Your task:
Every entry is to be written out word for word.

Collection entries

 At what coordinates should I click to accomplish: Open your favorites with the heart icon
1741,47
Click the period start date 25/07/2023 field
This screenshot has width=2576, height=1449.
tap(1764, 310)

Output of the exercise:
 At what coordinates should I click to accomplish: Open your favorites with the heart icon
1741,47
Click the period start date 25/07/2023 field
This screenshot has width=2576, height=1449.
tap(1764, 310)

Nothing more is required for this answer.